Un concejal peronista a cargo la violencia y los incidentes en la ciudad de Santa Fe
Pedro Medei, soldado político de Cachi Martínez, reaparece como rostro visible del kirchnerismo violento en Santa Fe
La visita del presidente Javier Milei a la ciudad de Santa Fe —una jornada que debía ser de celebración y encuentro con los ciudadanos— estuvo marcada por momentos de tensión luego de que un grupo reducido de militantes peronistas intentara interrumpir el acto oficial que el mandatario encabezaba pacíficamente en la zona del puerto.
La maniobra, impulsada por sectores de la oposición, terminó en un papelón: no solo fracasó en su intento de provocar disturbios, sino que dejó en evidencia la desesperación y el nerviosismo de ciertos sectores del kirchnerismo local frente al crecimiento del apoyo popular al presidente.
Entre los manifestantes se encontraba el concejal electo del peronismo santafesino, Pedro Medei, quien —según múltiples testigos y registros audiovisuales— lideró y arengó personalmente a los participantes de la protesta. Durante varios minutos, el grupo buscó alterar el orden y provocar a los simpatizantes libertarios, que se encontraban allí de manera pacífica, acompañando el recorrido presidencial.

Un intento de agresión frustrado
La situación se desbordó cuando uno de los manifestantes, ubicado junto a Medei, arrojó una bolsa de basura contra la camioneta presidencial, en un claro intento de agresión. Sin embargo, la rápida reacción de militantes libertarios presentes en el lugar permitió frenar el ataque y contener la situación, sin que se registraran heridos ni daños materiales.
El personal de seguridad, sorprendido por la acción del grupo violento, actuó con calma y profesionalismo para dispersar a los agresores, mientras el presidente Milei continuó con su agenda con total serenidad, demostrando, una vez más, que la provocación no detiene su compromiso con la gente.
Medei, el “soldado” de Cachi Martínez
Fuentes locales señalan que Pedro Medei es un estrecho colaborador de Oscar “Cachi” Martínez, un experimentado operador político del kirchnerismo santafesino, con extensos y oscuros antecedentes dentro del Partido Justicialista provincial. Martínez, que lleva décadas construyendo poder a través de estructuras clientelares, ha sido denunciado por el uso de planes sociales como herramienta de control político, la manipulación de comedores fantasmas y vínculos con entramados de corrupción y narcotráfico en la ciudad de Santa Fe.

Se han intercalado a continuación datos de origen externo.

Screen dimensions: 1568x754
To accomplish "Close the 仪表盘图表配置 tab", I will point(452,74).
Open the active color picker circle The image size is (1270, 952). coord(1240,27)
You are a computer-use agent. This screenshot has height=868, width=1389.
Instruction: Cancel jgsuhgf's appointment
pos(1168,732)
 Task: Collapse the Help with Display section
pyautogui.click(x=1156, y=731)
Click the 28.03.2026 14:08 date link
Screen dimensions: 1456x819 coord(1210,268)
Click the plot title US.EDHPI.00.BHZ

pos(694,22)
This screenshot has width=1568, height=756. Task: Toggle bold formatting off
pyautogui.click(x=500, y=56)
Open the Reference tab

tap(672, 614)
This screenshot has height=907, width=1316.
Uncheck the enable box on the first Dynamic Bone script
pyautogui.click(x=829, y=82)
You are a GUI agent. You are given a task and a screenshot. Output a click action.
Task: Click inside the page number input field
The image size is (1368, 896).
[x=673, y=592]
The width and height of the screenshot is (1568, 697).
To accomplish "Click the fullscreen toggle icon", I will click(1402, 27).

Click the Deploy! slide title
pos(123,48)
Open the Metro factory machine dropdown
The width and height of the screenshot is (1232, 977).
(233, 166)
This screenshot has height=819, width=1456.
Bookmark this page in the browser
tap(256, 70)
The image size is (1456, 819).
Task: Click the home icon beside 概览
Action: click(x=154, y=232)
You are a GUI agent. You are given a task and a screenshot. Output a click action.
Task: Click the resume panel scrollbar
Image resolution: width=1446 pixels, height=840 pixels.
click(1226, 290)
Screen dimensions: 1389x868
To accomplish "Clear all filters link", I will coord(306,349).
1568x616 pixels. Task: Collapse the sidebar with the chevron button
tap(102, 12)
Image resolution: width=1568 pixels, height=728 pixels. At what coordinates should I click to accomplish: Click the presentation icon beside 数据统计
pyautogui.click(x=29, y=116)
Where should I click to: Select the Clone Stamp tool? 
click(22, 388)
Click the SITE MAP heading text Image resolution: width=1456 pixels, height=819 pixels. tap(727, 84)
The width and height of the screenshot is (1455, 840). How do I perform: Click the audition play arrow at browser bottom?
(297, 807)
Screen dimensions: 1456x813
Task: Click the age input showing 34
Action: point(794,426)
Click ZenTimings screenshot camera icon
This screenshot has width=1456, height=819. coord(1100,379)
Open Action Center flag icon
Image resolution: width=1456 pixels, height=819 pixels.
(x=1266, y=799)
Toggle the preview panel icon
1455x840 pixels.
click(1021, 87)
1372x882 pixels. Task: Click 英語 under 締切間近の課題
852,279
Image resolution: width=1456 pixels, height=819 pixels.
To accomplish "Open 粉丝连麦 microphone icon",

Medei, considerado uno de sus “soldados políticos”, habría llevado al acto a un grupo de beneficiarios de planes sociales, obligados a asistir bajo amenaza de perder sus ayudas estatales, una práctica que en los últimos años se volvió costumbre en las movilizaciones organizadas por los sectores más radicalizados del kirchnerismo.
Manipulación y cinismo político
Lejos de asumir responsabilidad por los hechos, Medei intentó victimizarse tras el episodio. En redes sociales, difundió una versión falsa en la que se presentó como víctima de una supuesta represión, acusando al Gobierno nacional de lo sucedido.
No obstante, los videos que comenzaron a circular minutos después lo desmintieron por completo: en todos ellos se observa al grupo peronista iniciando las agresiones, instigado por las arengas del propio concejal.
“Todo estaba preparado para un acto pacífico, pero este grupo vino con la clara intención de provocar”, aseguraron fuentes cercanas a la organización del evento.
Desde el entorno presidencial también repudiaron los hechos, destacando que la visita de Milei a Santa Fe simbolizó esperanza y cambio, mientras “algunos sectores minoritarios siguen optando por la violencia y la mentira”.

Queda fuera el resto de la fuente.